Give the data below again, word for word.

· · · ·

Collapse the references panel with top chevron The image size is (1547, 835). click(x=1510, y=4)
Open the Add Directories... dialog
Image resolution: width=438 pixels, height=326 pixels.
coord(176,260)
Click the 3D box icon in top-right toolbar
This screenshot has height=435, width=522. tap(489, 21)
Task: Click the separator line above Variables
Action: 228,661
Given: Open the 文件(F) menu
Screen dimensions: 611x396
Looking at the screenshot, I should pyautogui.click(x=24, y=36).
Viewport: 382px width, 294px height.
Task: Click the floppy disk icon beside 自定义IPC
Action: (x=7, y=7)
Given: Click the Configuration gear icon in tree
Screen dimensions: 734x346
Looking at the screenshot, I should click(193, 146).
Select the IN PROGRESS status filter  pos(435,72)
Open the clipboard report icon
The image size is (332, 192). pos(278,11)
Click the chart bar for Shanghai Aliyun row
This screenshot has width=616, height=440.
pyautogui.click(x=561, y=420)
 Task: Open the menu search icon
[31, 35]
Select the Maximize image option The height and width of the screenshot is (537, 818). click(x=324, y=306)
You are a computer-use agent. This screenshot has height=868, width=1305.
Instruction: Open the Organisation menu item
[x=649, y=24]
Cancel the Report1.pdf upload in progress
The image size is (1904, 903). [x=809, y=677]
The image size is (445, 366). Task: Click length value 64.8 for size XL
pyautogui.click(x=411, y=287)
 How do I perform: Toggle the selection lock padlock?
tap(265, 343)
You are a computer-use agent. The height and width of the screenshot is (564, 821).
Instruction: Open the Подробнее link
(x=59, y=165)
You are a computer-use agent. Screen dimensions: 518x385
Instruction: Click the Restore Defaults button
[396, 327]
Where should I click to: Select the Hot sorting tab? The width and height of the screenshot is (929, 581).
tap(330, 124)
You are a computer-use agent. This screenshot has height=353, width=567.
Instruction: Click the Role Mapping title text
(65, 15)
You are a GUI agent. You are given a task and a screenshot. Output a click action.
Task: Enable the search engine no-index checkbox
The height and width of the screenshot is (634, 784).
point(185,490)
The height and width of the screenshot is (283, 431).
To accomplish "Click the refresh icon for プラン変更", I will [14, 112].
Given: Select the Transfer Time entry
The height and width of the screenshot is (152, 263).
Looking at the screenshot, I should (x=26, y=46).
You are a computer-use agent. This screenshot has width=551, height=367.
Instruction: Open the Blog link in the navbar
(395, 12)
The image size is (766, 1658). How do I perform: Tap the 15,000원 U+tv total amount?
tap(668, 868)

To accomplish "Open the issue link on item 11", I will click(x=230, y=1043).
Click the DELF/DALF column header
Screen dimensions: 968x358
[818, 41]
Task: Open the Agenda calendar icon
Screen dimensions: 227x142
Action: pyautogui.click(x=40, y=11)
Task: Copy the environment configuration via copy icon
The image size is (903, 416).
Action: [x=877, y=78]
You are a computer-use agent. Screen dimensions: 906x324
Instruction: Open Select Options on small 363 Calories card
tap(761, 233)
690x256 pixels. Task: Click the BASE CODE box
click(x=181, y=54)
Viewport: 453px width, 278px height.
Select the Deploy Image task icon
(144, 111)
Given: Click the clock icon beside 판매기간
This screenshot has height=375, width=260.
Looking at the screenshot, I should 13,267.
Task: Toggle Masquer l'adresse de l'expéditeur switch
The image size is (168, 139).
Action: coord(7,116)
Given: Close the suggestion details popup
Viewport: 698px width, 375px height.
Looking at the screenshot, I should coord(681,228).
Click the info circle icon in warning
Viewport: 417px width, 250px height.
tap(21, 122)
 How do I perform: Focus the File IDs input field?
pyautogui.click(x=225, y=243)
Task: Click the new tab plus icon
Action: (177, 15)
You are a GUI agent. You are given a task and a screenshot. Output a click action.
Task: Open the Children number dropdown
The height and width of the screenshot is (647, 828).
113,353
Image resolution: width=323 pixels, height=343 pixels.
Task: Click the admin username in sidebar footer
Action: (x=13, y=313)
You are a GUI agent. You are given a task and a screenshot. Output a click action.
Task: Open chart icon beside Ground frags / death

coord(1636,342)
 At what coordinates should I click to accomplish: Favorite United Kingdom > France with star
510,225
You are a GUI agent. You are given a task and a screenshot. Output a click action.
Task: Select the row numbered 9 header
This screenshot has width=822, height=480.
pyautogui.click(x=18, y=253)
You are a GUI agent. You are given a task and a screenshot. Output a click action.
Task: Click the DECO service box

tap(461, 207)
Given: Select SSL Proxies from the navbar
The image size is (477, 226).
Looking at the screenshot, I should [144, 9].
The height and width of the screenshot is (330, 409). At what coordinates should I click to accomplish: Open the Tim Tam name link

· · · ·

• REPLY:
Collapse the references panel with top chevron The image size is (1547, 835). click(x=1510, y=4)
Open the Add Directories... dialog
Image resolution: width=438 pixels, height=326 pixels.
coord(176,260)
Click the 3D box icon in top-right toolbar
This screenshot has height=435, width=522. tap(489, 21)
Task: Click the separator line above Variables
Action: 228,661
Given: Open the 文件(F) menu
Screen dimensions: 611x396
Looking at the screenshot, I should pyautogui.click(x=24, y=36).
Viewport: 382px width, 294px height.
Task: Click the floppy disk icon beside 自定义IPC
Action: (x=7, y=7)
Given: Click the Configuration gear icon in tree
Screen dimensions: 734x346
Looking at the screenshot, I should click(193, 146).
Select the IN PROGRESS status filter  pos(435,72)
Open the clipboard report icon
The image size is (332, 192). pos(278,11)
Click the chart bar for Shanghai Aliyun row
This screenshot has width=616, height=440.
pyautogui.click(x=561, y=420)
 Task: Open the menu search icon
[31, 35]
Select the Maximize image option The height and width of the screenshot is (537, 818). click(x=324, y=306)
You are a computer-use agent. This screenshot has height=868, width=1305.
Instruction: Open the Organisation menu item
[x=649, y=24]
Cancel the Report1.pdf upload in progress
The image size is (1904, 903). [x=809, y=677]
The image size is (445, 366). Task: Click length value 64.8 for size XL
pyautogui.click(x=411, y=287)
 How do I perform: Toggle the selection lock padlock?
tap(265, 343)
You are a computer-use agent. The height and width of the screenshot is (564, 821).
Instruction: Open the Подробнее link
(x=59, y=165)
You are a computer-use agent. Screen dimensions: 518x385
Instruction: Click the Restore Defaults button
[396, 327]
Where should I click to: Select the Hot sorting tab? The width and height of the screenshot is (929, 581).
tap(330, 124)
You are a computer-use agent. This screenshot has height=353, width=567.
Instruction: Click the Role Mapping title text
(65, 15)
You are a GUI agent. You are given a task and a screenshot. Output a click action.
Task: Enable the search engine no-index checkbox
The height and width of the screenshot is (634, 784).
point(185,490)
The height and width of the screenshot is (283, 431).
To accomplish "Click the refresh icon for プラン変更", I will [14, 112].
Given: Select the Transfer Time entry
The height and width of the screenshot is (152, 263).
Looking at the screenshot, I should (x=26, y=46).
You are a computer-use agent. This screenshot has width=551, height=367.
Instruction: Open the Blog link in the navbar
(395, 12)
The image size is (766, 1658). How do I perform: Tap the 15,000원 U+tv total amount?
tap(668, 868)

To accomplish "Open the issue link on item 11", I will click(x=230, y=1043).
Click the DELF/DALF column header
Screen dimensions: 968x358
[818, 41]
Task: Open the Agenda calendar icon
Screen dimensions: 227x142
Action: pyautogui.click(x=40, y=11)
Task: Copy the environment configuration via copy icon
The image size is (903, 416).
Action: [x=877, y=78]
You are a computer-use agent. Screen dimensions: 906x324
Instruction: Open Select Options on small 363 Calories card
tap(761, 233)
690x256 pixels. Task: Click the BASE CODE box
click(x=181, y=54)
Viewport: 453px width, 278px height.
Select the Deploy Image task icon
(144, 111)
Given: Click the clock icon beside 판매기간
This screenshot has height=375, width=260.
Looking at the screenshot, I should 13,267.
Task: Toggle Masquer l'adresse de l'expéditeur switch
The image size is (168, 139).
Action: coord(7,116)
Given: Close the suggestion details popup
Viewport: 698px width, 375px height.
Looking at the screenshot, I should coord(681,228).
Click the info circle icon in warning
Viewport: 417px width, 250px height.
tap(21, 122)
 How do I perform: Focus the File IDs input field?
pyautogui.click(x=225, y=243)
Task: Click the new tab plus icon
Action: (177, 15)
You are a GUI agent. You are given a task and a screenshot. Output a click action.
Task: Open the Children number dropdown
The height and width of the screenshot is (647, 828).
113,353
Image resolution: width=323 pixels, height=343 pixels.
Task: Click the admin username in sidebar footer
Action: (x=13, y=313)
You are a GUI agent. You are given a task and a screenshot. Output a click action.
Task: Open chart icon beside Ground frags / death

coord(1636,342)
 At what coordinates should I click to accomplish: Favorite United Kingdom > France with star
510,225
You are a GUI agent. You are given a task and a screenshot. Output a click action.
Task: Select the row numbered 9 header
This screenshot has width=822, height=480.
pyautogui.click(x=18, y=253)
You are a GUI agent. You are given a task and a screenshot. Output a click action.
Task: Click the DECO service box

tap(461, 207)
Given: Select SSL Proxies from the navbar
The image size is (477, 226).
Looking at the screenshot, I should [144, 9].
The height and width of the screenshot is (330, 409). At what coordinates should I click to accomplish: Open the Tim Tam name link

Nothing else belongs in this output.